当地の布教する立場のかたばかりの研究会でも、そのような意見が出ていると言う。
あれ?日蓮聖人は目連尊者の母についてそんなことを言われていたっけ??
日蓮聖人が逆縁について言っているのはここらあたりかと思われますが・・・。
「答えて云く方便品等には機をかがみて此の経を説くべしと見え不軽品には謗ずとも唯強いて之を説くべしと見え侍り一経の前後水火の如し、然るを天台大師会して云く「本已に善有るは釈迦小を以て之を将護し本未だ善有らざるは不軽大を以て之を強毒す」文文の心は本と善根ありて今生の内に得解すべき者の為には直に法華経を説くべし、然るに其の中に猶聞いて謗ずべき機あらば暫く権経をもてこしらえて後に法華経を説くべし、本と大の善根もなく今も法華経を信ずべからずなにとなくとも悪道に堕ちぬべき故に但押して法華経を説いて之を謗ぜしめて<逆縁>ともなせと会する文なり、此の釈の如きは末代には善無き者は多く善有る者は少し故に悪道に堕ちんこと疑い無し、同くは法華経を強いて説き聞かせて毒鼓の縁と成す可きか然らば法華経を説いて謗縁を結ぶべき、」
(『唱法華題目抄』<>は私がつけました。
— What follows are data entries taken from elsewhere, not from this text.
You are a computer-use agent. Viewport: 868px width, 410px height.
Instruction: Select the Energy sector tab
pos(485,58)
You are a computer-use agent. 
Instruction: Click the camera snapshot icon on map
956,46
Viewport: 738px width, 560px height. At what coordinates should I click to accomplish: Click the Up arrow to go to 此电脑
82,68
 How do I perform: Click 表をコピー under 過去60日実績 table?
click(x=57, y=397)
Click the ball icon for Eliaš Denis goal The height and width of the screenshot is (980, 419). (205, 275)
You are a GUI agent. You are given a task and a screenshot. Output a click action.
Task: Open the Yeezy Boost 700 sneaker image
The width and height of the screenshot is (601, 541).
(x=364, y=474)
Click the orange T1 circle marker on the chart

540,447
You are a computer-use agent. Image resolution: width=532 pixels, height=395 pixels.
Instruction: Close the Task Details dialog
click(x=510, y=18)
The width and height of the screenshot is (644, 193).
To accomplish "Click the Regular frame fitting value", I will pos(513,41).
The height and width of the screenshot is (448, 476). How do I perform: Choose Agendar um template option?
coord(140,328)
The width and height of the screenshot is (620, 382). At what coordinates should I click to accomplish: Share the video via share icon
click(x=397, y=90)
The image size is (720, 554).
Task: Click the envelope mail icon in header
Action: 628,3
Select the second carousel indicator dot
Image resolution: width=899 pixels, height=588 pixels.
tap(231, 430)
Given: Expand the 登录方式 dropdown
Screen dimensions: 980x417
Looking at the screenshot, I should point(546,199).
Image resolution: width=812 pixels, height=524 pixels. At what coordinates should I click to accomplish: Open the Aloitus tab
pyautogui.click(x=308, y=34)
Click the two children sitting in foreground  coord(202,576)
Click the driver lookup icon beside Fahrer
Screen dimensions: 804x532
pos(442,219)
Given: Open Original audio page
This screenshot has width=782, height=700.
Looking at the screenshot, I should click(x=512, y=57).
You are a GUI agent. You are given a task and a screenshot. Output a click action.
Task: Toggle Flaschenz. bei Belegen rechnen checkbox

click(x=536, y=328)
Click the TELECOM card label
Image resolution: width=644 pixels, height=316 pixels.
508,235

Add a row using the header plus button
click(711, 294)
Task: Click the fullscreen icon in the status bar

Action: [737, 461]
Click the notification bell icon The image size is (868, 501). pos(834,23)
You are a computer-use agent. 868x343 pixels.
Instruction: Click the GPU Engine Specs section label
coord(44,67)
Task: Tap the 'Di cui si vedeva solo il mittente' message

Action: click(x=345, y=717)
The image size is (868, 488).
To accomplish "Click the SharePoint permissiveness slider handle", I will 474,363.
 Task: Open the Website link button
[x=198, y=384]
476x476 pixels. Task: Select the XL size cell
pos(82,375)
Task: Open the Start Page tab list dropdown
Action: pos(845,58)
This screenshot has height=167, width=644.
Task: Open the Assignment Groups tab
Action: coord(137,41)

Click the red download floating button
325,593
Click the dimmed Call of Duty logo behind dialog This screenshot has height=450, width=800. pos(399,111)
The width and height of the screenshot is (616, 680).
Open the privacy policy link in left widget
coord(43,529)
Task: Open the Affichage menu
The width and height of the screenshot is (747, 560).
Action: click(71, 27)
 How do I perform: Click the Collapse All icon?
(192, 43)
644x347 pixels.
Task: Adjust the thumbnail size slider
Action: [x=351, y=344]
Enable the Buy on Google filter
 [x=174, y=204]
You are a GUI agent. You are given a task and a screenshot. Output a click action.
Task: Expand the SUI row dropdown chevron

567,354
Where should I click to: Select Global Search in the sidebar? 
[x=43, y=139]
)
この文の主意は
法華経を説くということは、相手にもしかしたら仏法(法華経)を謗るという謗法をおこなわせるかもしれないが、それでも法華経を説きなさい。
ということでしょう。
これのどこをどう押したら、「仏縁を得させるために、わざと相手を怒らせ嫌がらせて謗法させてやるのだ。」という話しや
「目連尊者の母は目連尊者を仏にするためにわざと罪をつくったのだ。」「悪行をする者は、あなたを仏にするために悪行してあなたを苦しめているのです。」とか「あなたの身の上に起きる悪い出来ごとは、あなたを仏にするために起きるのです。」
という話になるのでしょか?
また、そんな話にしてしまっては、本来の仏法を正確に伝えることの困難さ、本来の法華経を正確に伝えることの困難さに真摯に向き合おうという心が忘れられてしまうですよ。